Rientra nella responsabilità del datore di lavoro fornire al dipendente i mezzi necessari allo svolgimento dell'attività lavorativa e tale principio vale anche nella specifica situazione considerata, non giovando al ricorrente invocare le dimensioni dell'azienda. Anche di recente è stato ribadito che il datore di lavoro, quale responsabile della sicurezza, ha l'obbligo di mantenere in buono stato di conservazione i mezzi di protezione messi a disposizione dei lavoratori e di sorvegliare che l'idoneità di detti mezzi persista nel tempo.

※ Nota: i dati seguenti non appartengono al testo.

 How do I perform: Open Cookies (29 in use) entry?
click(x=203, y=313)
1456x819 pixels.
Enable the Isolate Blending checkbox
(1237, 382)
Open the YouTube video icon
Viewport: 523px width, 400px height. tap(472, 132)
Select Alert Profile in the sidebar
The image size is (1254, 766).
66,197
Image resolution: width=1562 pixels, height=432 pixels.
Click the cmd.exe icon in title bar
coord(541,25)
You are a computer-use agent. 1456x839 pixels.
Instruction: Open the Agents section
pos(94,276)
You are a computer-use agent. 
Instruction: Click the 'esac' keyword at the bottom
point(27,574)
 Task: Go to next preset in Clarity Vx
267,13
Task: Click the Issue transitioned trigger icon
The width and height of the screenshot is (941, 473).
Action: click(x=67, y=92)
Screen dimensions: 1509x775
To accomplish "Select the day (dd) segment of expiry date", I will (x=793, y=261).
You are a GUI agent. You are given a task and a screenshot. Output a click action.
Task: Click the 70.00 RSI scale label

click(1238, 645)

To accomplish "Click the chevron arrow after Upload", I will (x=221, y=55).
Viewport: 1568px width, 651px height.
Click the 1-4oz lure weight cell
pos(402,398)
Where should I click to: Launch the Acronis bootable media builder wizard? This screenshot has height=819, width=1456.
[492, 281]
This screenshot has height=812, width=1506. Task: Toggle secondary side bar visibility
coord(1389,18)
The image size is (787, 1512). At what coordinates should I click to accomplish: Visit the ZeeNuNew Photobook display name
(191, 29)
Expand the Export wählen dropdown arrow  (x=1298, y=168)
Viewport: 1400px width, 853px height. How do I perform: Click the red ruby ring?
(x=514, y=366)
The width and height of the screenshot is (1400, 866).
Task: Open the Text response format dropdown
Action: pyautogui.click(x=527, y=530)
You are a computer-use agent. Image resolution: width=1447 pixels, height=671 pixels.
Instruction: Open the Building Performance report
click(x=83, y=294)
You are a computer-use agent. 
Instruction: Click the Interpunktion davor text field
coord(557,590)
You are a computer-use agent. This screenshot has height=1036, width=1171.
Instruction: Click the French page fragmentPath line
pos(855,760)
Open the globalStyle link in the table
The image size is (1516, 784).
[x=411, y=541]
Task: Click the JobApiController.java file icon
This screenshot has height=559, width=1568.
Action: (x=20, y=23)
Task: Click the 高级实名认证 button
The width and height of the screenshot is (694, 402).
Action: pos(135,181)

L'imprenditore può sollevarsi delle proprie responsabilità con lo strumento della delega, che nella specie non ha ritenuto utilizzare. La circostanza, sostenuta dal ricorrente, che fosse stato redatto il POS e nominato il responsabile del servizio di prevenzione non fa venire meno la posizione di garanzia del datore di lavoro, che si affianca alle altre.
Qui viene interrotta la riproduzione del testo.